Romero’s trial is tentatively set for May 28.

‘It’s still unbearable’

December brought about more tears for the family.

Twenty days after Maria’s death, her boyfriend, 16-year-old Nathaniel Garcia, died by suicide.

Garcia was a student at Chiawana High School, whose “enthusiasm for life, bright smile, laughter and photography skills endeared him to friends and family alike,” his family writes in his obituary.

“We tell the kids it was a broken heart,” Moreno said.

“(Maria and Nathaniel) already knew what they wanted to name their kid and what kind of life they wanted to live,” Reyes said.

Reyes pointed out a hand-sewn police teddy bear on the wall that Garcia’s mother made for her. The badge was made out of a costume Maria wore during Halloween, in remembrance of their child.

Her 18th birthday on Dec. 16 also unearthed a flurry of emotions.

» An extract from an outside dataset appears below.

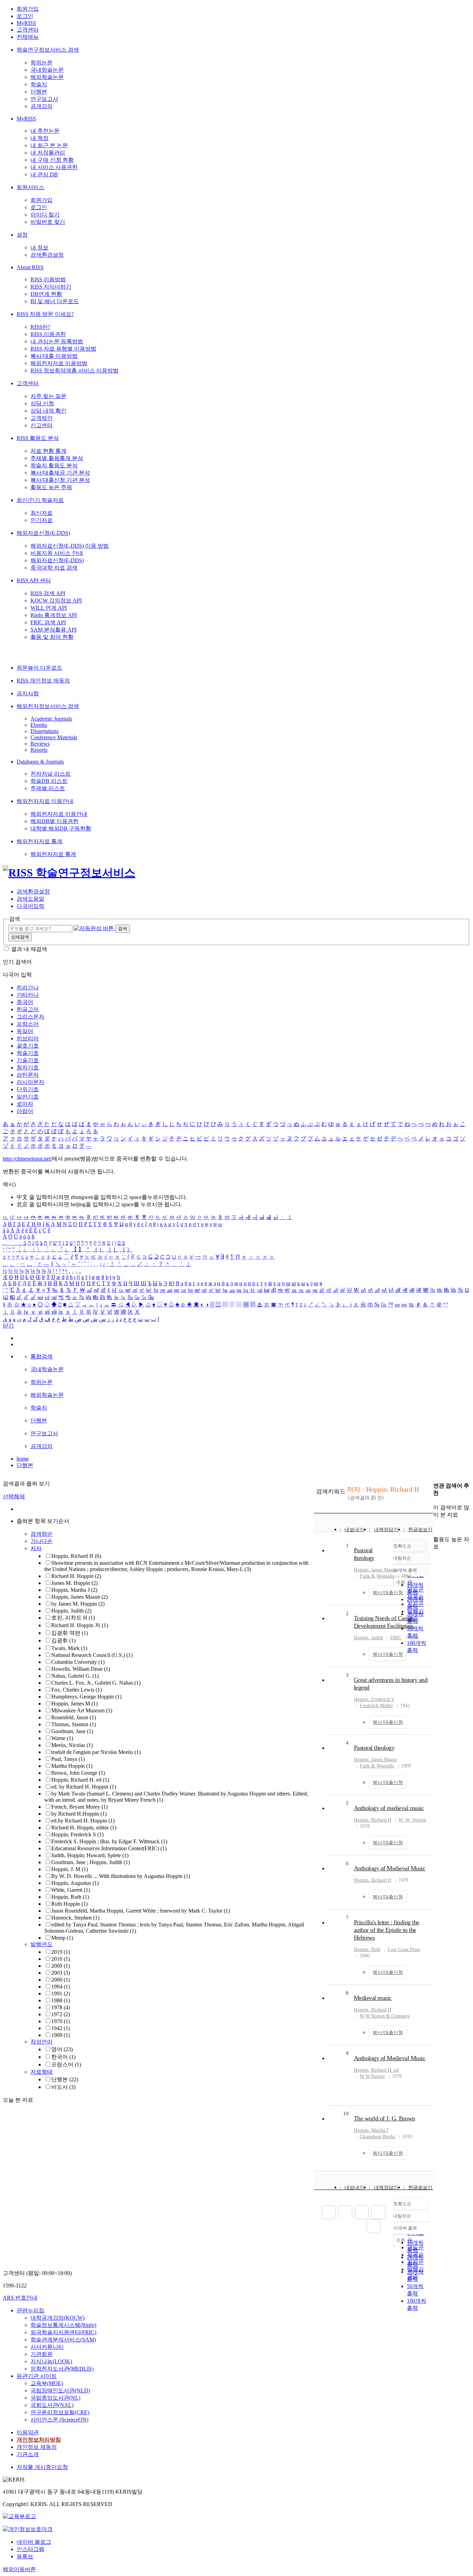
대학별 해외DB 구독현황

The family had reserved a DJ and space for a party at a music venue at Uptown Shopping Center. Instead, they drove up to Pioneer Memorial Services in Moses Lake to spend time at her grave. She’s buried next to her grandmother and grandfather.

“That’s probably what we’ll do for every birthday at this point, is spend it out there with her,” Reyes said.

There’s very little comfort for their family these days. But what has helped them grieve has been “trying to live life the way she would have lived it,” Reyes said.

“That’s what’s kept us going. It’s her,” she said.

“It still hurts,” Moreno said. “It’s still unbearable.”